* [PAGE TEXT]:

>>>>

CS210 Lab: Hash Table

Highlights of This Lab:

Definition of a Hash Table
STL Hash Table Based Containers
Application: Looking up Passwords

Lab Exercise:

Click the little computer above for a detailed description.
For this excercise you will be asked to implement a password checking system to authenticate a users password.

1. Definition of a Hash Table

Before we get into the definition of Hash Tables, it is good to introduce WHY to use Hash tables.

Hash tables are good for doing a quick search on things.

For instance if we have an array full of data (say 100 items). If we knew the position that a specific item is stored in an array, then we could quickly access it. For instance, we just happen to know that the item we want it is at position 3, we can apply myitem=myarray[3];

With this, we don't have to search through each element in the array, we just access position 3.

The question is, how do we know that position 3 stores the data that we are interested in?

This is where hashing comes in handy. Given some key, we can apply a hash function to it to find an index or position that we want to access.

1.1 What is the hash function?

There are many different hash functions. Some hash functions will take an integer key and turn it into an index. A common one is the division method.

Let's learn through an example:

1.2 Division method (one hash method for integers)

Let's say you had the following numbers or keys that you wanted to map into an array of 10 elements:

123456
123467
123450

To apply the division method, you could divide the number by 10 (or the maximum number of elements in the array) and use the remainder (the modulo) as an index. The following would result:

123456 % 10 = 6 (the remainder is 6 when dividing by 10)
123467 % 10 = 7 (the remainder is 7)
123450 % 10 = 0 (the remainder is 0)

These numbers would be inserted into the array at positions 6, 7, and 0 respectively. It might look something like this:

The important thing with the division method is that the keys are integers.

1.3 What happens when the keys aren't integers?

You have to apply another hash function to turn them into integers. Effectively, you get two hash functions in one:

function to get an integer
function to apply a hash method from above to get an index to an array

What do we mean that the keys aren't integers? Well, let's say that the keys are people's names. Such as:

Sarah Jones
Tony Balognie
Tom Katz

The goal is to type in one of these names and get an index to an array in order to access that information. How do we do this?
The hash function has to do two things:

Convert the names into integers
Apply a hash method to get an index

1.4 What would that look like in the array?

The array is known as a hash table. It stores the key (used to find the index) along with associated values. In the above example, we might have a hash table that looked something like this:

Again, the idea is that we will insert items into the hash table using the key and applying the hash function(s) to get the index.

<<<<

* [STORED ROWS]:
>>>>

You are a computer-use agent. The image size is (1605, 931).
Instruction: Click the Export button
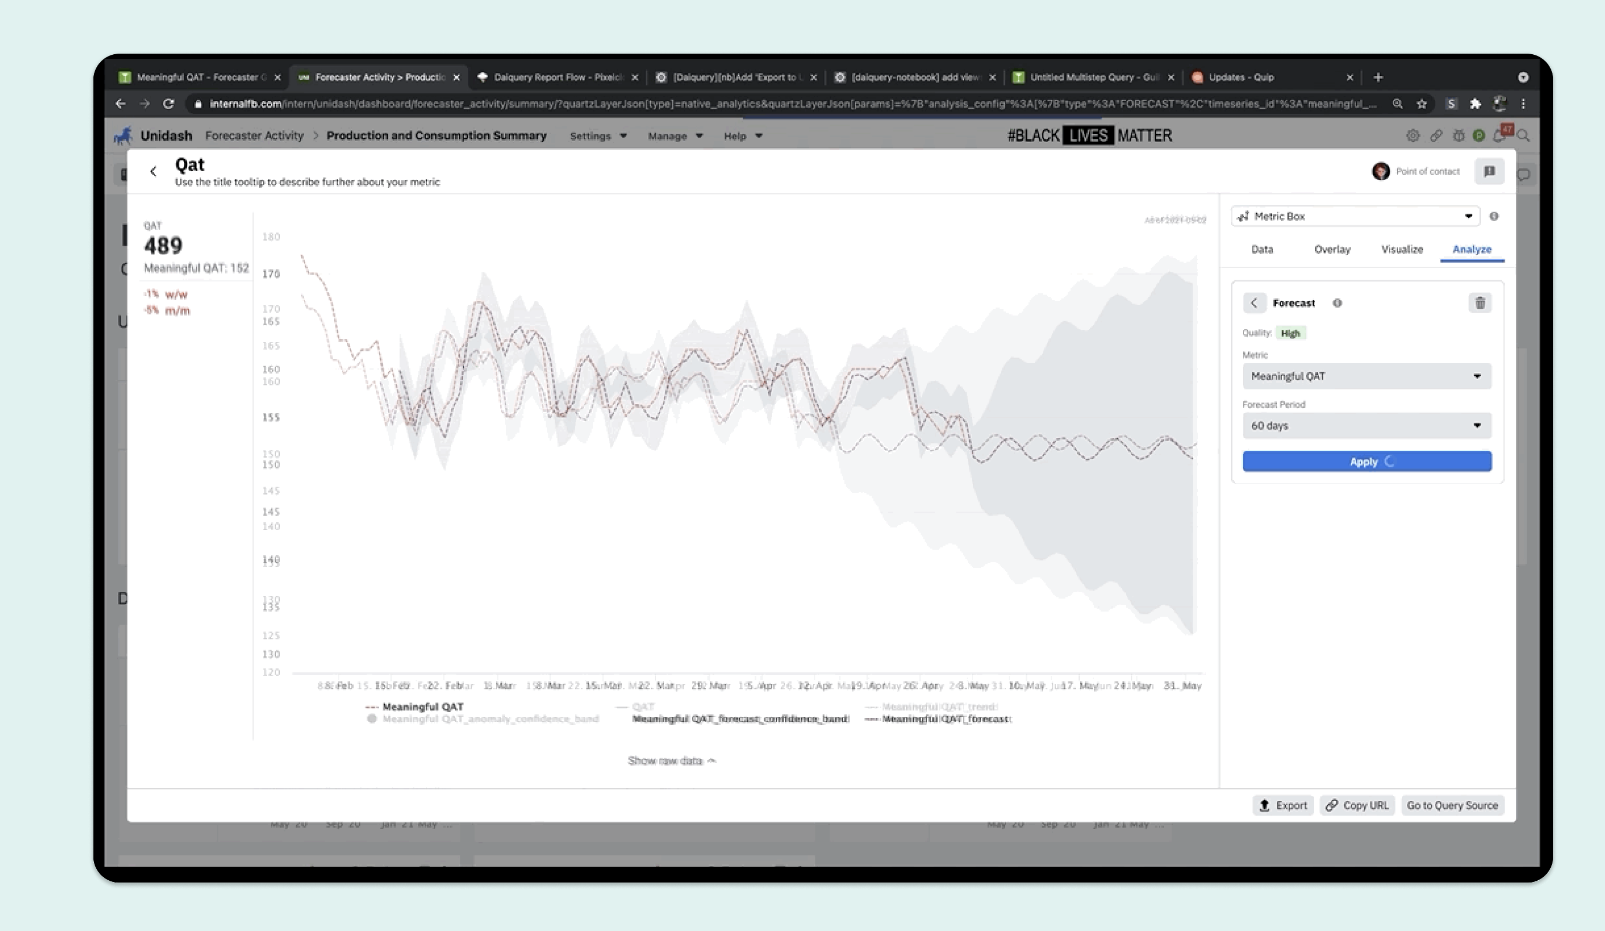tap(1283, 805)
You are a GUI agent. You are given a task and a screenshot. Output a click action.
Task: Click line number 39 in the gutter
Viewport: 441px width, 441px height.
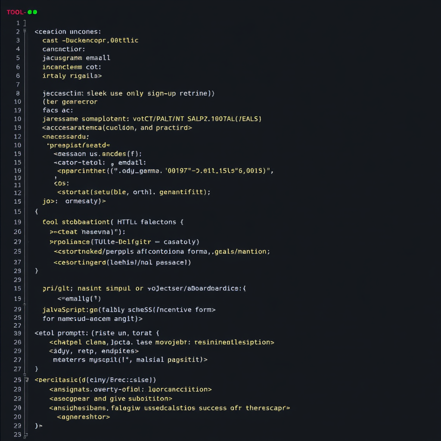[x=18, y=333]
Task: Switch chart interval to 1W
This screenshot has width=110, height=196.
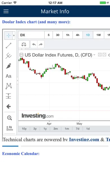Action: click(98, 35)
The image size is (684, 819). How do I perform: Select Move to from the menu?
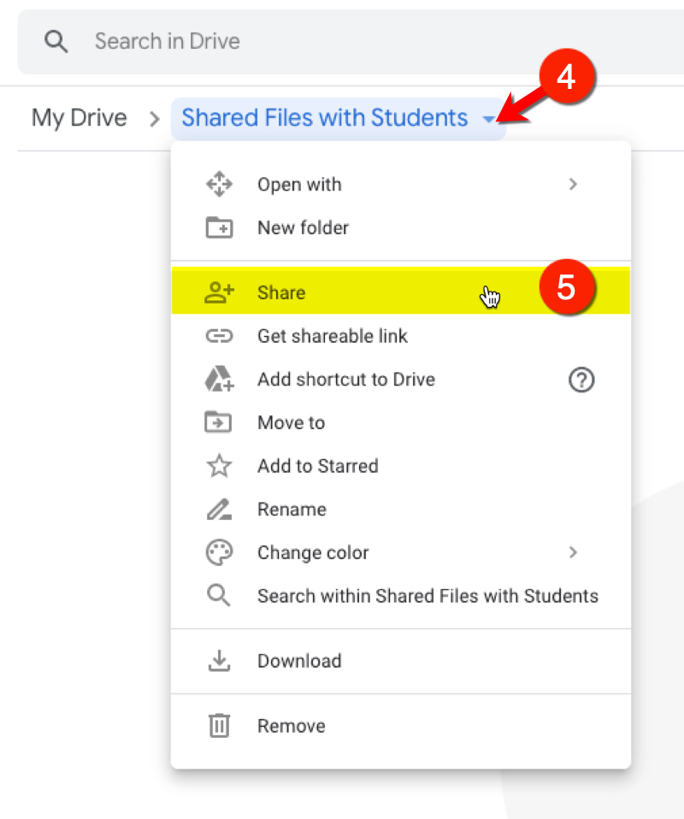click(291, 423)
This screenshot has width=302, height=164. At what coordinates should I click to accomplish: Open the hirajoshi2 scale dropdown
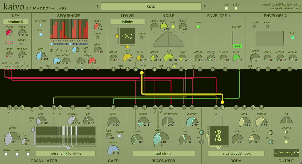pos(15,22)
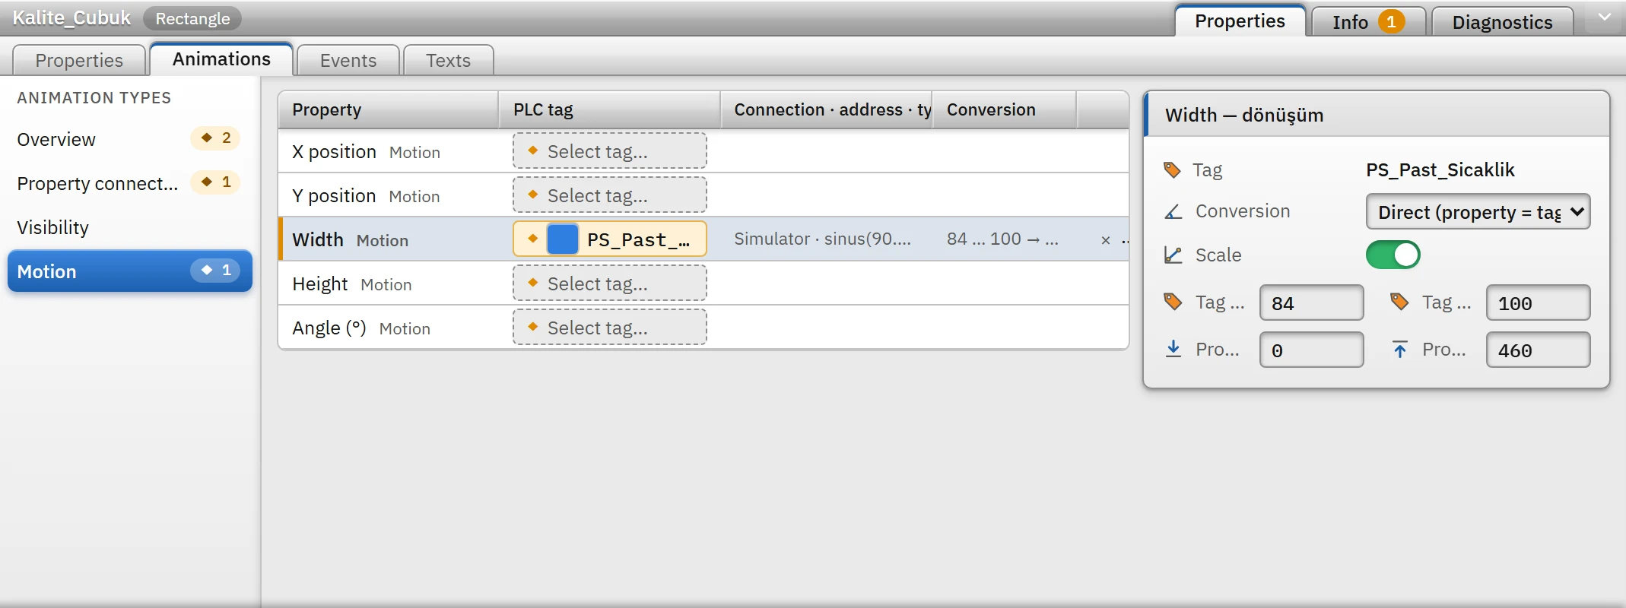This screenshot has width=1626, height=608.
Task: Toggle the Scale switch off
Action: 1393,255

<<<<

* [DIRECTIVE]:
Please state what the hash table lab names as the important thing about the division method.

* [EXERCISE RESULT]:
The keys must be integers.